Feb 12 2007

Identity Project unwelcome in Washington

Travel expert, author, and Identity Project consultant Edward Hasbrouck was expelled from the World Research Group, Inc. “Aviation Security Summit” conference — to which he had been specifically invited, as an author, and for which he had registered, paid in full, and been confirmed and signed in as an author — this morning in Alexandria, Virginia. A Wired News reporter, who has been promised a press pass, was also turned away when they arrived. [More from Wired’s 27B Stroke 6 blog, including an audio file of the voicemaail message promising their correspondent admission, here and here] According to conference organizer Pamela Masselli, one of the speakers was unwilling to give their prepared presentation with an author in the audience.

There are many objectionable aspects to this story. But let’s just think about what it says about airport security and the people managing it, assuming the claims about the reasons for Mr. Hasbrouck’s expulsion are true:

An airport security director was on the verge of giving a talk, containing sensitive information that it would be dangerous to make public, in a publicly advertised open forum to which the press had been invited and encouraged to attend. This would seem to be prima facie evidence of gross negligence in their handling of such sensitive information, and in failing to verify, before preparing a “sensitive” presentation, that the venue would be a secure one and the audience properly “cleared” to receive such information. Don’t hold your breath, though, for them to lose their security clearance, or their high-level security management job, for this negligence.

Then they proposed as a “solution” Mr. Hasbrouck’s eviction — thereby indicating, presumably, that they intended to proceed with the same “sensitive” presentation in a venue and before an audience that has still been neither secured nor “cleared” to receive it.

Mr. Hasbrouck registered in his own name, and truthfully volunteered his actual profession. But no attempt was made to check ID or verify who registrants actually were, Anyone remaining in the room after Mr. Hasbrouck was shown the door could have been — well, anyone. Presumably, if there were would-be terrorists in attendance, they wouldn’t have registered as journalists (or as terrorists), but in either fictitious or stolen identities.

Whoever saw throwing out the one known author as a way to “secure” the roomful of other entirely unknown people thereby proved themselves enthralled by a security fallacy, and grossly incompetent as a security professional. Sadly, that same fallacy is at the root of most of the demands for credentials and information about travellers. These measures, described at the start of the conference in words attributed to Secretary of Homeland Security Chertoff as “keeping bad people out of the country and off airplanes”, are premised on the false assumptions (1) that there exists a complete and accurate list of all the “bad people” in the world, and (2) that such people, when they want to “do bad things”, will use their own identities rather than fictitious or stolen identities.

Perhaps, in expelling Mr.
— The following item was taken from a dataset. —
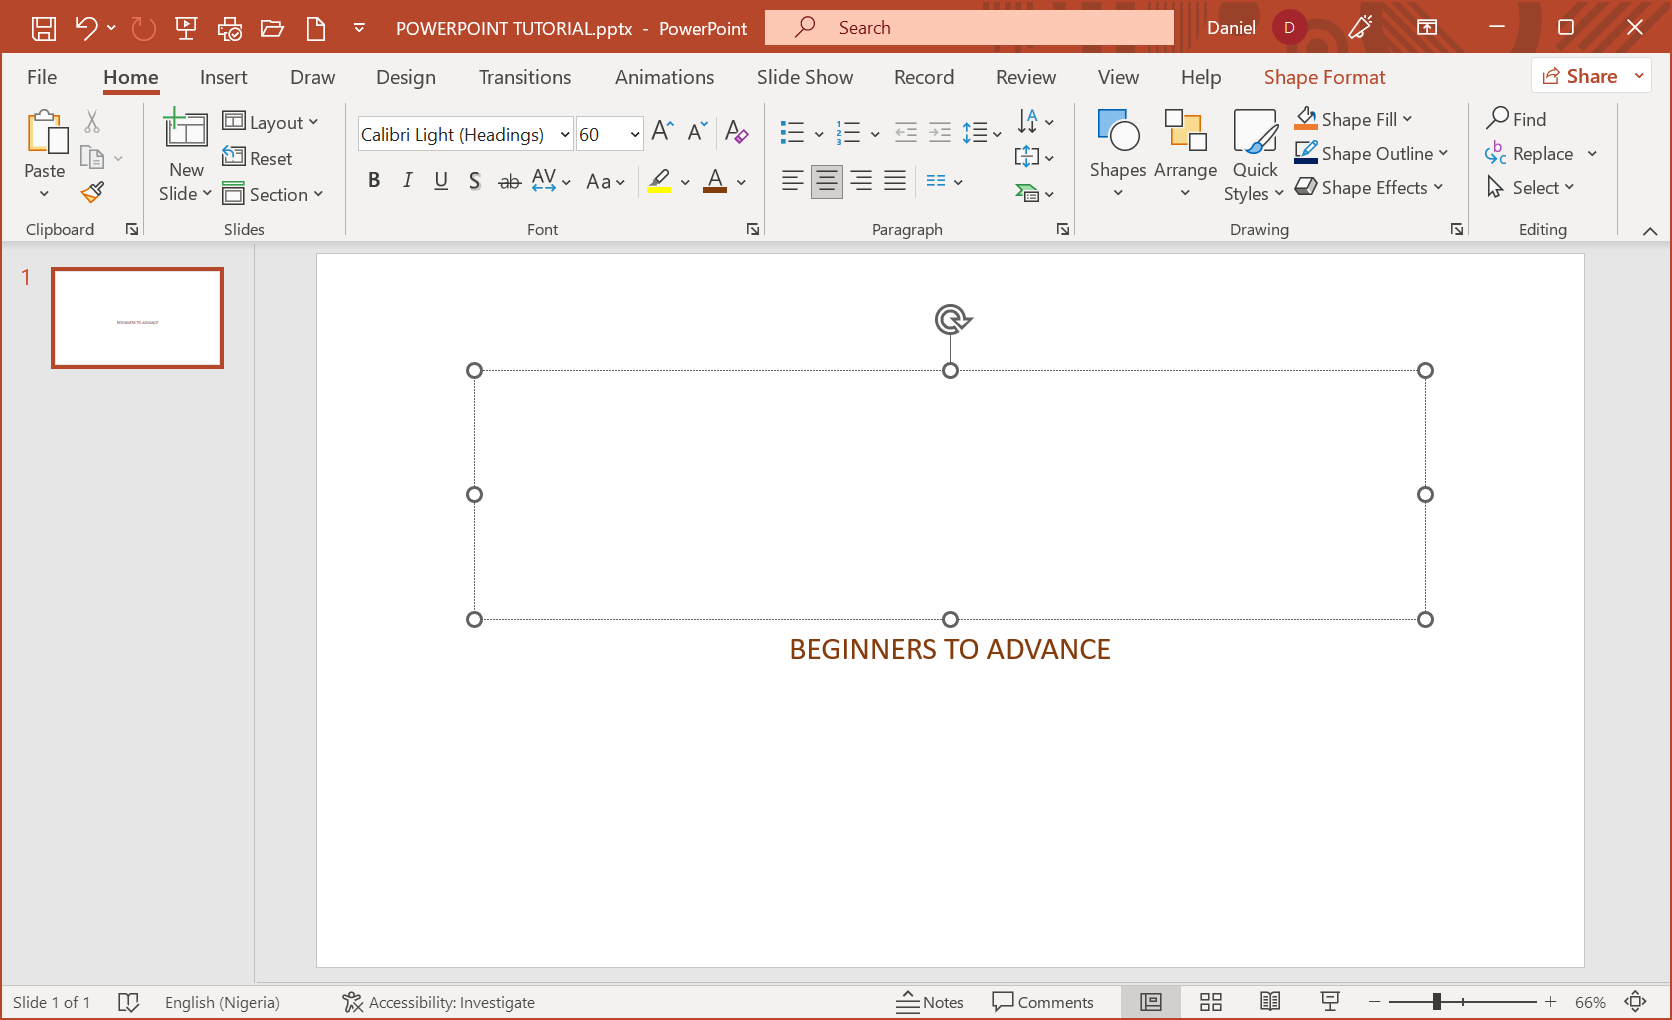Click Increase Font Size icon
This screenshot has width=1672, height=1020.
tap(662, 132)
Hasbrouck, the airport security authorities revealed more about themselves and their (in)competence than they would have if they had let him stay.
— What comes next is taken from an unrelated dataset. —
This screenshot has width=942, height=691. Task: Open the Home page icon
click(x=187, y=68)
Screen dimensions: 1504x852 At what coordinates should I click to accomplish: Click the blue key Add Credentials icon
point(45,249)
6 thoughts on “Identity Project unwelcome in Washington

  1. This is so blatantly a case of not just hiding but being so scared that what is being planned is very wrong that I hope there is a big outcry.

  2. Brilliant piece of writing, thank you so much for this. These “privacy” meetings are always allowed total secrecy in Europe, it must drive them bonkers when the meetings take place in the US and American journalists assume they are welcomed because we have a “free press.” Communitarian integration in the US proceeds best when it’s behind closed doors.
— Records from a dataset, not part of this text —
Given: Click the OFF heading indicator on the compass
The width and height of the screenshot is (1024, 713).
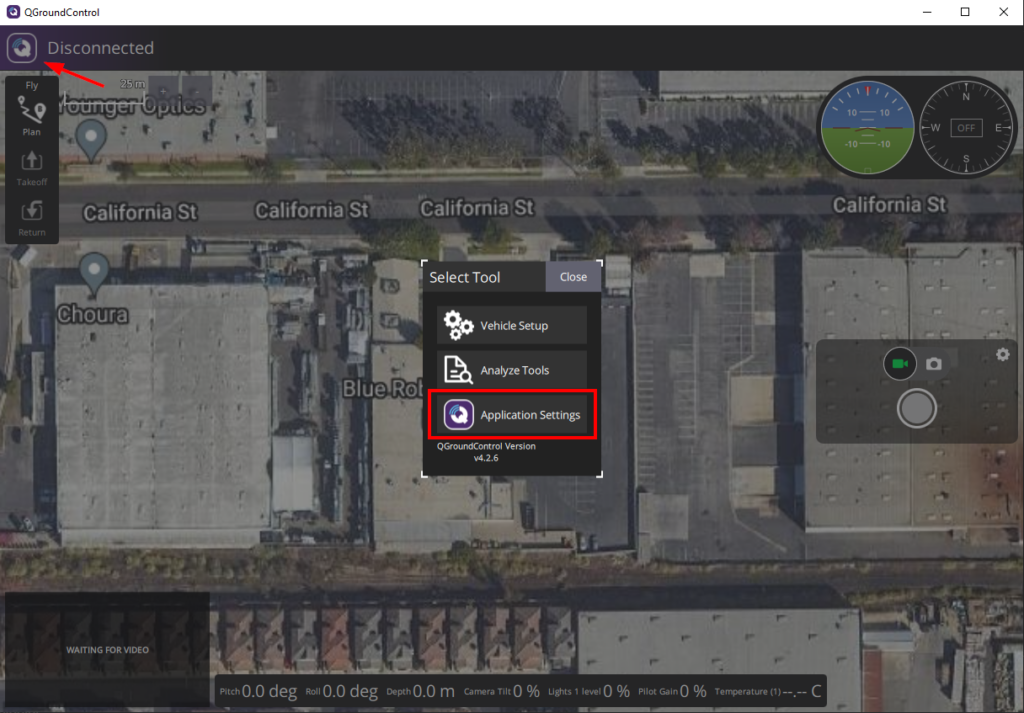Looking at the screenshot, I should pos(965,128).
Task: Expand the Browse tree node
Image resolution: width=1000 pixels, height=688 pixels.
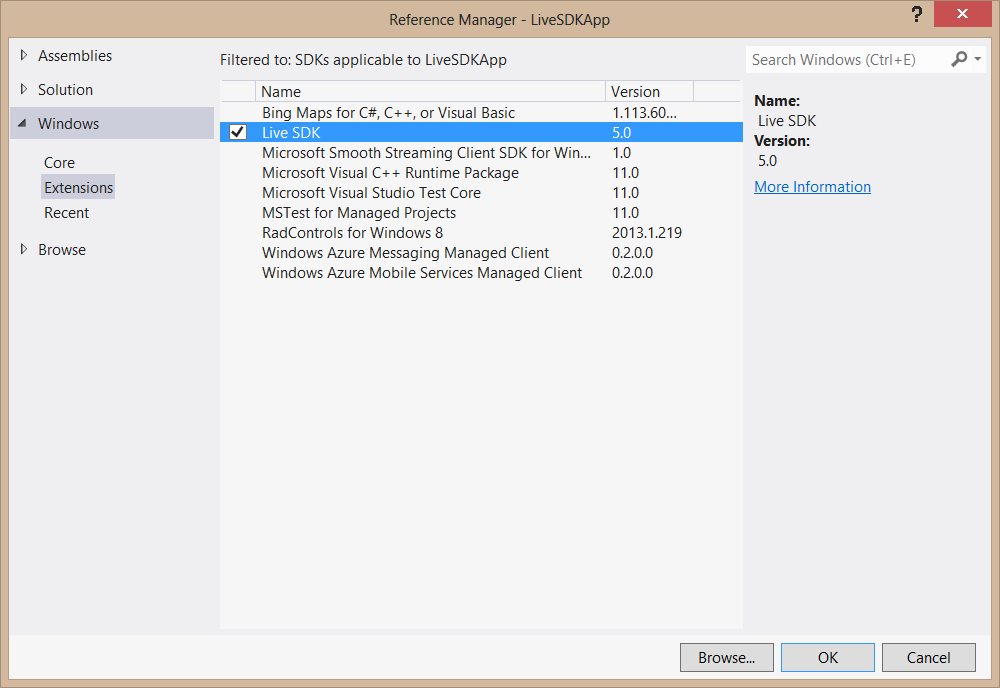Action: point(24,250)
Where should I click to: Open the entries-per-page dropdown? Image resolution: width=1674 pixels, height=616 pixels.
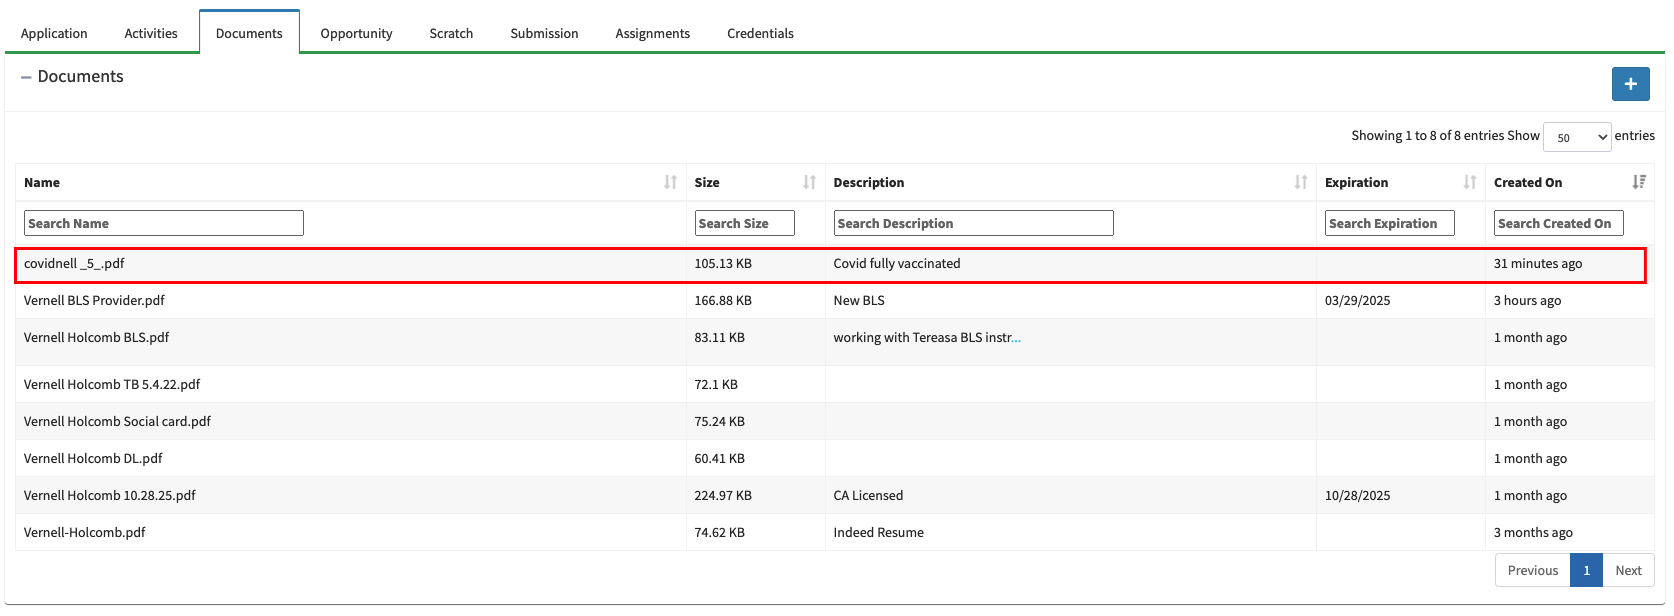pos(1576,137)
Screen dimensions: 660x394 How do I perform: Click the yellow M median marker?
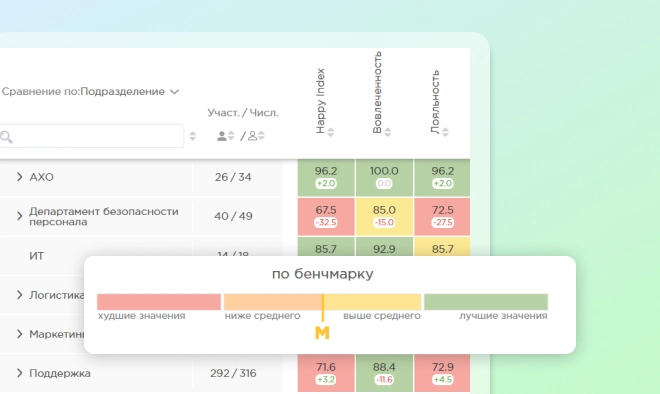pos(322,333)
  3. This is yet another frightening example of the bumbling ineptitude of those we trust to safeguard our nation. We are doomed to failure, either because we are unable to stop the next big terrorist attack or because our leaders strip us of our rights and freedoms to prevent the next big terrorist attack or because they focus so much on the next big terrorist attack that they fail to prepare for the next big natural disaster. Do these people *ever* question their own abilities or decisions? Are they so blind to their own incompetance or are they aware of it, but refuse to abdicate power to someone that is more capable? I guess it doesn’t really matter. We will continue to encourage and reward incompetance until the mushroom cloud rises over New York. Then we’ll just try to find someone to blame. It’s easier for our leasers to blame someone after the fact than it is to prevent the problem in the first place.

  4. I’ve been waiting for those Flashbacks they promised us for 38 years.
    “Monster-Suicide-America” – Steppenwolf
    Perhaps the real evil agenda will have us believing everything and knowing nothing.
    “In a time of universal deceit, telling the truth is a revolutionary act” – George Orwell

  5. Pingback: Public/private partnerships for travel surveillance – Papers, Please!